▸ REQUIREMENT
For each line of the data that includes the word "agent", copy the line.

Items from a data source
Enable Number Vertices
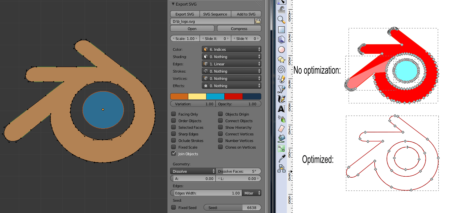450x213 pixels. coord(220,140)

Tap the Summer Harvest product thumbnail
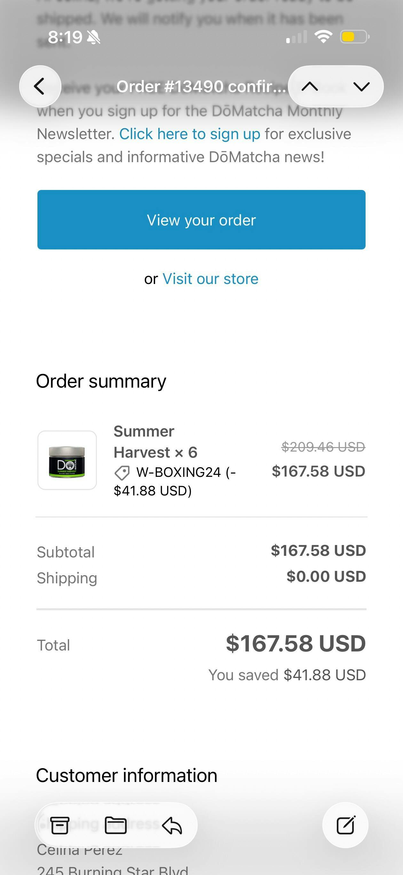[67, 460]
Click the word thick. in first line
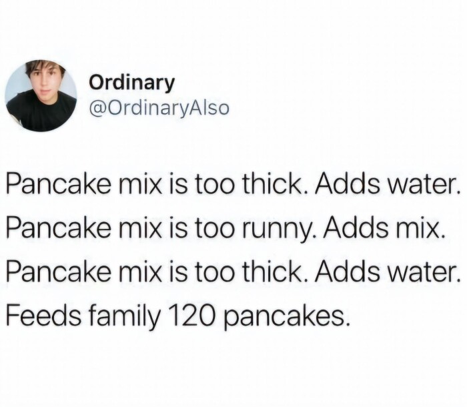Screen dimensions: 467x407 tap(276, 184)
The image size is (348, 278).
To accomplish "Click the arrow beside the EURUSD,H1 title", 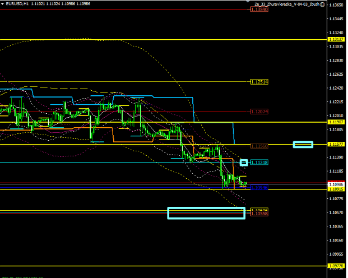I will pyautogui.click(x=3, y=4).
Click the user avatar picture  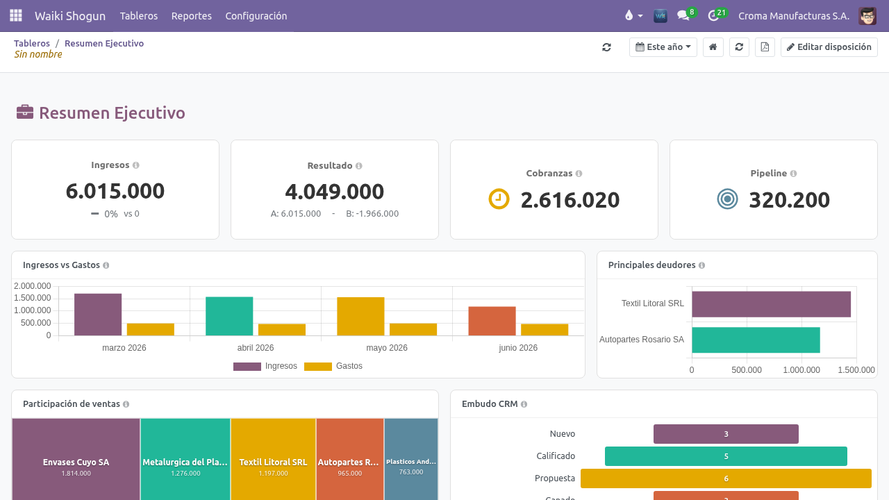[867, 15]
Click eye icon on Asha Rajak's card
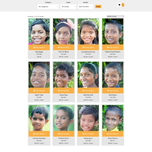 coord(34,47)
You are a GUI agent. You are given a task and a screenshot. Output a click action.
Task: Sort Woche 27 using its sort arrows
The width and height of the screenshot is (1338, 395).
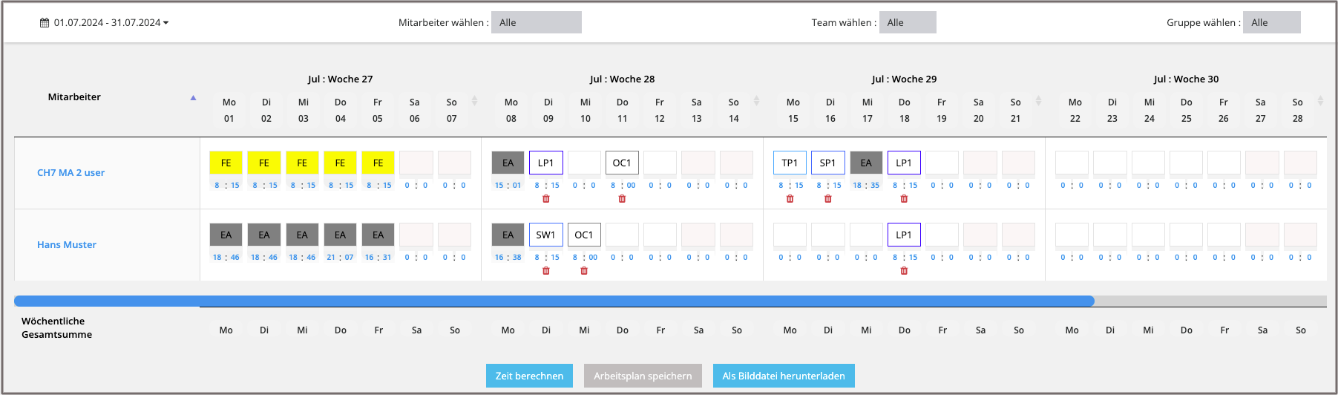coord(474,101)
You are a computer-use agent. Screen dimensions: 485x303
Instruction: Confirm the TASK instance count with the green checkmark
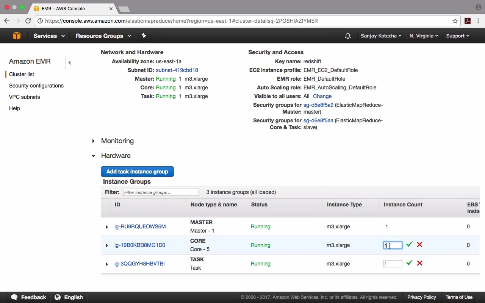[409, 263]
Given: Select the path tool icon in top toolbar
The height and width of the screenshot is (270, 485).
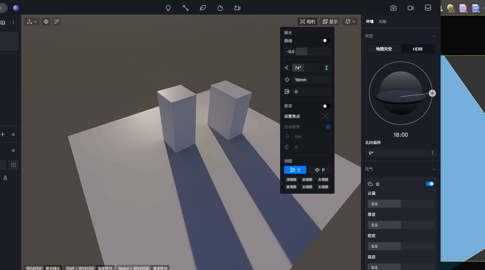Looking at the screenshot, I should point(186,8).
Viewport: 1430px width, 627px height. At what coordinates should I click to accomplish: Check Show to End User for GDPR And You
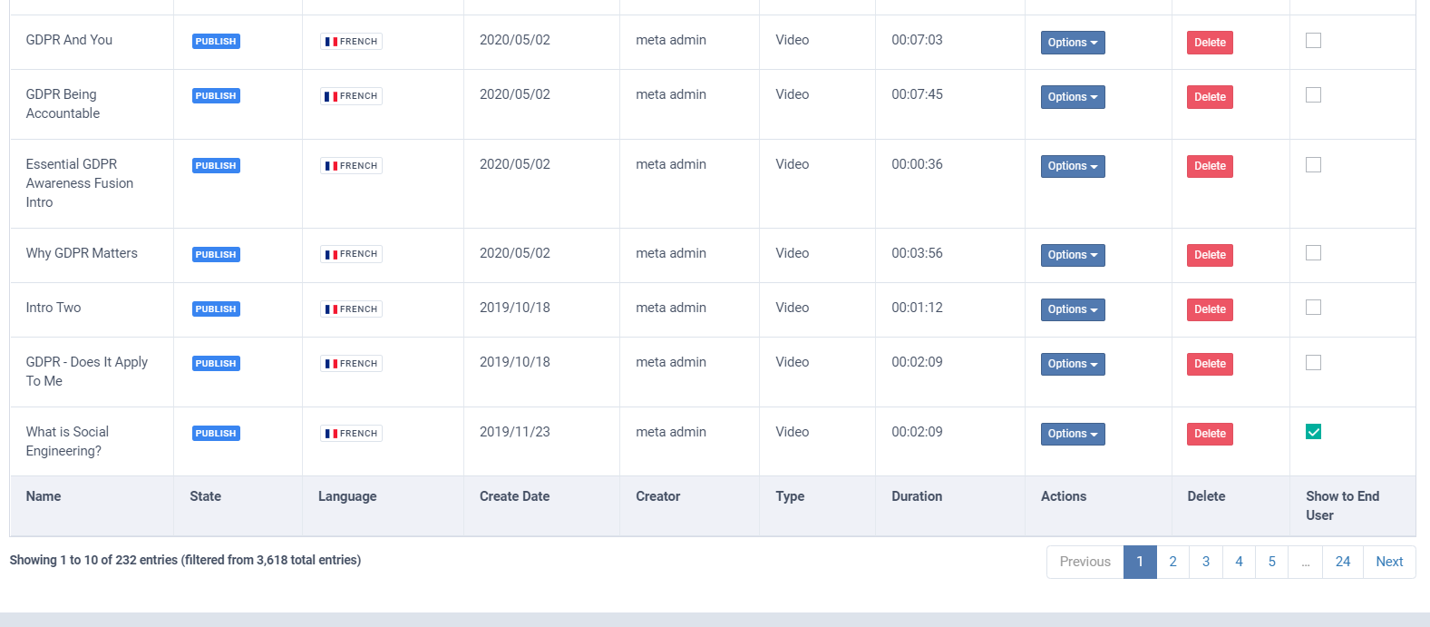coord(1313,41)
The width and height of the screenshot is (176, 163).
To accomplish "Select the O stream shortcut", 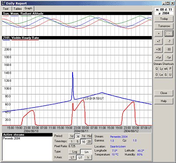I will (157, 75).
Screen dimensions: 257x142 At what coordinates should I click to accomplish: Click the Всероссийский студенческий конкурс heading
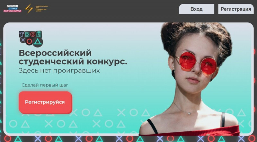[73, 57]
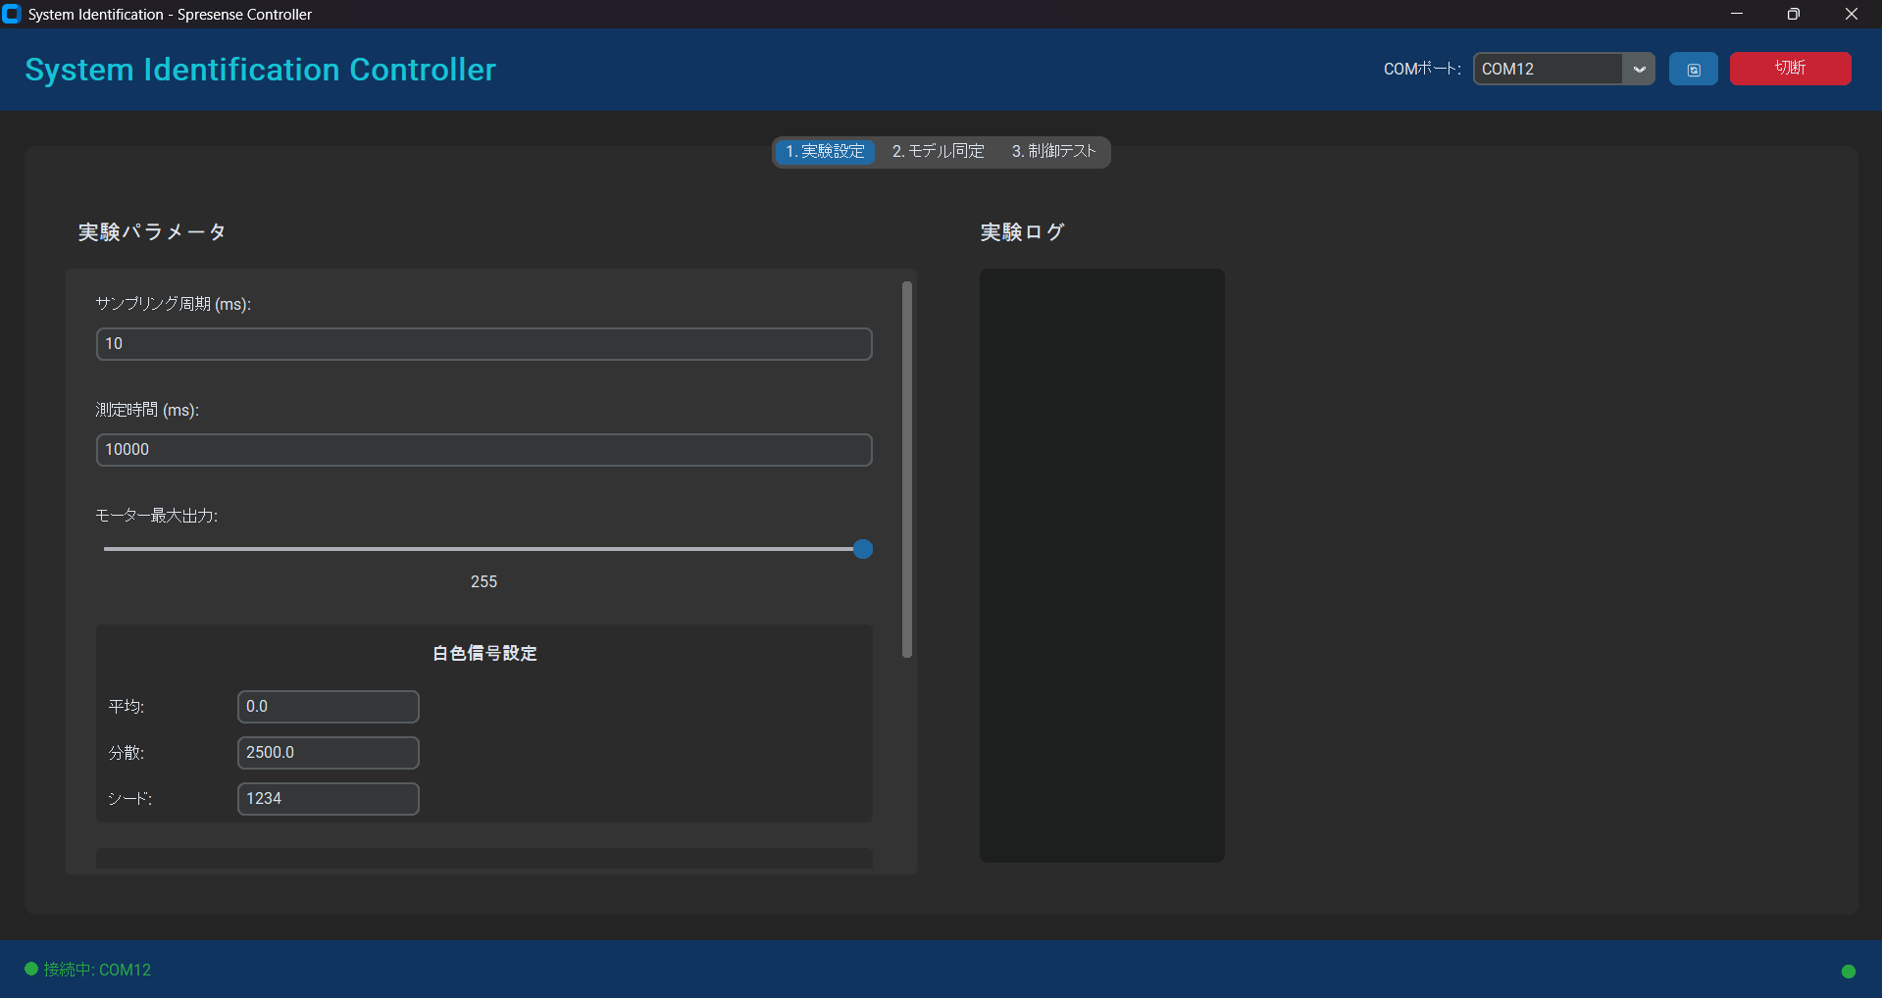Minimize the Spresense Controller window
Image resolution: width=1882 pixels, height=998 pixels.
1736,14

▸ THE COMPLETED TASK
You are a GUI agent. You are given a task and a screenshot. Output a click action.
You are a computer-use agent. Screen dimensions: 485x303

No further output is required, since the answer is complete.